Класс относился к 'пифагорам' с признанием и не раз пользовался их помощью.

Первая классная задача после каникул - совершенно пустяковая... Решаю в 10 минут и подаю. Прислушиваюсь, что говорится за пифагоровской скамьей:

- В прошлом номере 'Математического Журнала' предложена была задача: 'определить среднее арифметическое всех хорд круга'. А в последнем номере значится, что решения не прислано. Не хотите ли попробовать...

'Пифагоры' взялись за решение, но не осилили. Я тоже заинтересовался задачей. Мысль заработала... Неужели!? ... Красный от волнения, слегка дрожавшими руками я подал лист Епифанову.

- Кажется, я решил...

(Ответ: среднее арифметическое всех хорд круга = ?r/2)

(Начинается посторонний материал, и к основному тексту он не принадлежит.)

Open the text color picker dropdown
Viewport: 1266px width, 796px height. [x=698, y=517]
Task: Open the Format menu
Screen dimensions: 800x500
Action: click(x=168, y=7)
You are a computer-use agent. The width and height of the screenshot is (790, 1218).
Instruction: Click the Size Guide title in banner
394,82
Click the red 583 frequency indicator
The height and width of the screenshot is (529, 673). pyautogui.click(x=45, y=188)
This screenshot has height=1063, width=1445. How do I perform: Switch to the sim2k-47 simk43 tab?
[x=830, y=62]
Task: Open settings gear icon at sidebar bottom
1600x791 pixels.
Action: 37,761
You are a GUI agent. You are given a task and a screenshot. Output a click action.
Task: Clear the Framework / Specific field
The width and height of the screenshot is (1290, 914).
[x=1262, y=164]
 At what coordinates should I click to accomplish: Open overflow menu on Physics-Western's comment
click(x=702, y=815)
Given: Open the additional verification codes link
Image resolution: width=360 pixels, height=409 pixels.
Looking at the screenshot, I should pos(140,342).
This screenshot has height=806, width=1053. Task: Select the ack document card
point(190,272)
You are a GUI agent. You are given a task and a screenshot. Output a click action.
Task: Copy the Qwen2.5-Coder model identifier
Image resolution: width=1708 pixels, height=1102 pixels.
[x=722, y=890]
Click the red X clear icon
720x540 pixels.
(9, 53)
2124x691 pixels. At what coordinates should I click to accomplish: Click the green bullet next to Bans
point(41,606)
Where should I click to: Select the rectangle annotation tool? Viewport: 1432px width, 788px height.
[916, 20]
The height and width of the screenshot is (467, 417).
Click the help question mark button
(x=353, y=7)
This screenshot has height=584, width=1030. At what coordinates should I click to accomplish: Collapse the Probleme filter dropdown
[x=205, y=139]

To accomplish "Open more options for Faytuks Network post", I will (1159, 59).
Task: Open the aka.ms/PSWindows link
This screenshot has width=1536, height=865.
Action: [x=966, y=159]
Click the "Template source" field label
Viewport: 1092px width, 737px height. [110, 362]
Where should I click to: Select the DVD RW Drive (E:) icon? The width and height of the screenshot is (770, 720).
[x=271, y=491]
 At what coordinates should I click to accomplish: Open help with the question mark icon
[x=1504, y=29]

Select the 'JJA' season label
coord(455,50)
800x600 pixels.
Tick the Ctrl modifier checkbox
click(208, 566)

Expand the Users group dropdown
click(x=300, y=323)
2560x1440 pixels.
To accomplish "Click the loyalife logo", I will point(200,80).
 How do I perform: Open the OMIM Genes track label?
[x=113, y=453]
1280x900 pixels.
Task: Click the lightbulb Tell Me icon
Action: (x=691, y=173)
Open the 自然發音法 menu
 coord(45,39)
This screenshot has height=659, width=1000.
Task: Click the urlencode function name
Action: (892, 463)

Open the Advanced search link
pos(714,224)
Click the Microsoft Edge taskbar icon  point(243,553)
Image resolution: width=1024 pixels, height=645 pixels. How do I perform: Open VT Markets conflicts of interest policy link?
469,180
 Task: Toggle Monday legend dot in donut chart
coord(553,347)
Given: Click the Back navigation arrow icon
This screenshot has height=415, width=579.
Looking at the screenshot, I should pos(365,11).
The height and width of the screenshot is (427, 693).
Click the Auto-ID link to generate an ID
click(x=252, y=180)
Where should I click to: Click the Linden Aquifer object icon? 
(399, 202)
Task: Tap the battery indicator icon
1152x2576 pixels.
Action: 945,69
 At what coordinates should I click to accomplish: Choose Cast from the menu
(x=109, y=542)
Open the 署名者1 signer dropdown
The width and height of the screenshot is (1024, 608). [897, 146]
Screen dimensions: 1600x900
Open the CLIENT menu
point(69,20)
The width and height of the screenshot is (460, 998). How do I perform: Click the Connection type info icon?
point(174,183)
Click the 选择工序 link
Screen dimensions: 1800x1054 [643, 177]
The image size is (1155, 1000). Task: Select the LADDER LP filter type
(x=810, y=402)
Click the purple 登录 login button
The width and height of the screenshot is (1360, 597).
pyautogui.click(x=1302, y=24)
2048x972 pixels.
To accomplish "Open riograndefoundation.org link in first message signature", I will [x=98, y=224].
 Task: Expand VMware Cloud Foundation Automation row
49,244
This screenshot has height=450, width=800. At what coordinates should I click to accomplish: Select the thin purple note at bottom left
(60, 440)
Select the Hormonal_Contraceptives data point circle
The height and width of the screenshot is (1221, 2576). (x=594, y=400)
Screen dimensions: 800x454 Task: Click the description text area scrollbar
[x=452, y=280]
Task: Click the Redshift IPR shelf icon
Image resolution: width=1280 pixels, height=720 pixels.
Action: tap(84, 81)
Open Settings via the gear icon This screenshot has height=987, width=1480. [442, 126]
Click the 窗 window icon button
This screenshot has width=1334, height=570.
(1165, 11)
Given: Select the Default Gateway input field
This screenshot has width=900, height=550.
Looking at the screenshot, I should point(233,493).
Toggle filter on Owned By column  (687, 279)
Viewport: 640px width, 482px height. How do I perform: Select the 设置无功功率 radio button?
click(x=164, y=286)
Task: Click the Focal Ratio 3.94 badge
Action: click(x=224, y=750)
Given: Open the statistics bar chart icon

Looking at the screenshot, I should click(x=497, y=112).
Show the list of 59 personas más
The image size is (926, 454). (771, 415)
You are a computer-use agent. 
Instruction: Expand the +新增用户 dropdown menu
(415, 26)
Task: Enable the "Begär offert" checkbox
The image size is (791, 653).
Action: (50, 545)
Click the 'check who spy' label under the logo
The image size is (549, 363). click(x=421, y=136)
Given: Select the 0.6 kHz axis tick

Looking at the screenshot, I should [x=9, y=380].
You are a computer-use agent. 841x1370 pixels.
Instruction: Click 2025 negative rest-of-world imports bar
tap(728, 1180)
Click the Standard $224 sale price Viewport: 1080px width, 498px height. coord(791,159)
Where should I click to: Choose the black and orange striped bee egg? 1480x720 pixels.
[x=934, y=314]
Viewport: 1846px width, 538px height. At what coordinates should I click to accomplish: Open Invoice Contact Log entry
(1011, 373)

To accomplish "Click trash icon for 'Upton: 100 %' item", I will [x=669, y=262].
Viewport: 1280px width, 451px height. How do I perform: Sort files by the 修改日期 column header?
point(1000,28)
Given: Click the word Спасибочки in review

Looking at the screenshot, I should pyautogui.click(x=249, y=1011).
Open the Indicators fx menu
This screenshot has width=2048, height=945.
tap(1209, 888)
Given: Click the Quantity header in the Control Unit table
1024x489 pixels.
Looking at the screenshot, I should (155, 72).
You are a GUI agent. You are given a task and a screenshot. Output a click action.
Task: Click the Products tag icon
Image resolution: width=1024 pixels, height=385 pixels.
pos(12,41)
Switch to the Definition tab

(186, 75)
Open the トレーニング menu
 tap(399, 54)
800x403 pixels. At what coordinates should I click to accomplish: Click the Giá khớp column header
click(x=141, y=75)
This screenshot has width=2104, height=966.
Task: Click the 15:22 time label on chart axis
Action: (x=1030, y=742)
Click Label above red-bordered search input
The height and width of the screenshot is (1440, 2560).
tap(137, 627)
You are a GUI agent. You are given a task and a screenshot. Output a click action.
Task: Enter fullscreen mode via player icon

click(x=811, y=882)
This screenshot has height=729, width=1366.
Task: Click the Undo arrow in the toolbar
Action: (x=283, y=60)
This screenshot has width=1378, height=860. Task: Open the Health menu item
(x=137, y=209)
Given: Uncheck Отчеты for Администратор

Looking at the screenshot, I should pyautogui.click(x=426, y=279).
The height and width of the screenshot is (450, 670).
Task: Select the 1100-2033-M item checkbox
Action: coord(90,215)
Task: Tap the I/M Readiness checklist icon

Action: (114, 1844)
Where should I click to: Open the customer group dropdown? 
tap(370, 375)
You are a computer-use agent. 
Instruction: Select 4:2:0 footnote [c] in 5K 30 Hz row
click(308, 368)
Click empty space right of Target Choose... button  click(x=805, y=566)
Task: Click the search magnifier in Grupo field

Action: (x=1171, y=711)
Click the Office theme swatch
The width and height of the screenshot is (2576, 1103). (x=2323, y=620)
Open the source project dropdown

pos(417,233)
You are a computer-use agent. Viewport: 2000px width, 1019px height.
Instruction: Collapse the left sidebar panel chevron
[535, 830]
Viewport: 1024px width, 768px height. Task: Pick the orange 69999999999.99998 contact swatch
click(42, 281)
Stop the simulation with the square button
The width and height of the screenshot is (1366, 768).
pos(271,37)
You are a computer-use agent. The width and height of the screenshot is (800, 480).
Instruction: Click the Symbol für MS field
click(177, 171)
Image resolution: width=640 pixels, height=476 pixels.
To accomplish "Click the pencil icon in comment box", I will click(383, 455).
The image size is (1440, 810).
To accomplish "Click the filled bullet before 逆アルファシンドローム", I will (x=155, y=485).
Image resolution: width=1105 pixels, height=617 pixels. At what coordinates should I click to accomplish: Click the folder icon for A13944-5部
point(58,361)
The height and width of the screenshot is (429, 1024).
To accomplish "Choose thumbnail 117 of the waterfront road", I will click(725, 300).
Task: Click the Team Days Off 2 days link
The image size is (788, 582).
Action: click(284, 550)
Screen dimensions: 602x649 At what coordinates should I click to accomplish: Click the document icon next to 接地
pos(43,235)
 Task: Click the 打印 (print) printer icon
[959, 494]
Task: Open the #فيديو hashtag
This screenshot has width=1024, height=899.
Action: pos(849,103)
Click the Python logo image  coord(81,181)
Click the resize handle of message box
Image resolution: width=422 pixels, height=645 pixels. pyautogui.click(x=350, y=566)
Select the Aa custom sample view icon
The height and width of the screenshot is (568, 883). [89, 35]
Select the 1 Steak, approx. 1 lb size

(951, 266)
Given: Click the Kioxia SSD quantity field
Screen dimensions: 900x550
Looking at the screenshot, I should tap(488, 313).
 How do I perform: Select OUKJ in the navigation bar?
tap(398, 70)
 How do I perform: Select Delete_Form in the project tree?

Епифанов прочел, ни слова не сказав, прошел к кафедре, развернул журнал и поставил так ясно, что весь класс заметил, пятерку.

С этого дня я стал 'Пифагором' со всеми вытекавшими из сего последствиями - почета и привилегий.

Я остановился на этом маловажном, со стороны глядя эпизоде, потому что он имел большое значение в моей жизни. После трех лет лавирования между двойкой и четверкой, после постоянных укоров родителей, вынужденных и вымученных объяснений и уколов самолюбию - дома, и в школе - в моем {41} характере проявилась какая-то неуверенность в себе, приниженность, какое-то чувство своей 'второсортности'... С этого же памятного дня я вырос в собственных глазах, почувствовал веру в себя, в свои силы и тверже и увереннее зашагал по ухабам нашей маленькой жизни.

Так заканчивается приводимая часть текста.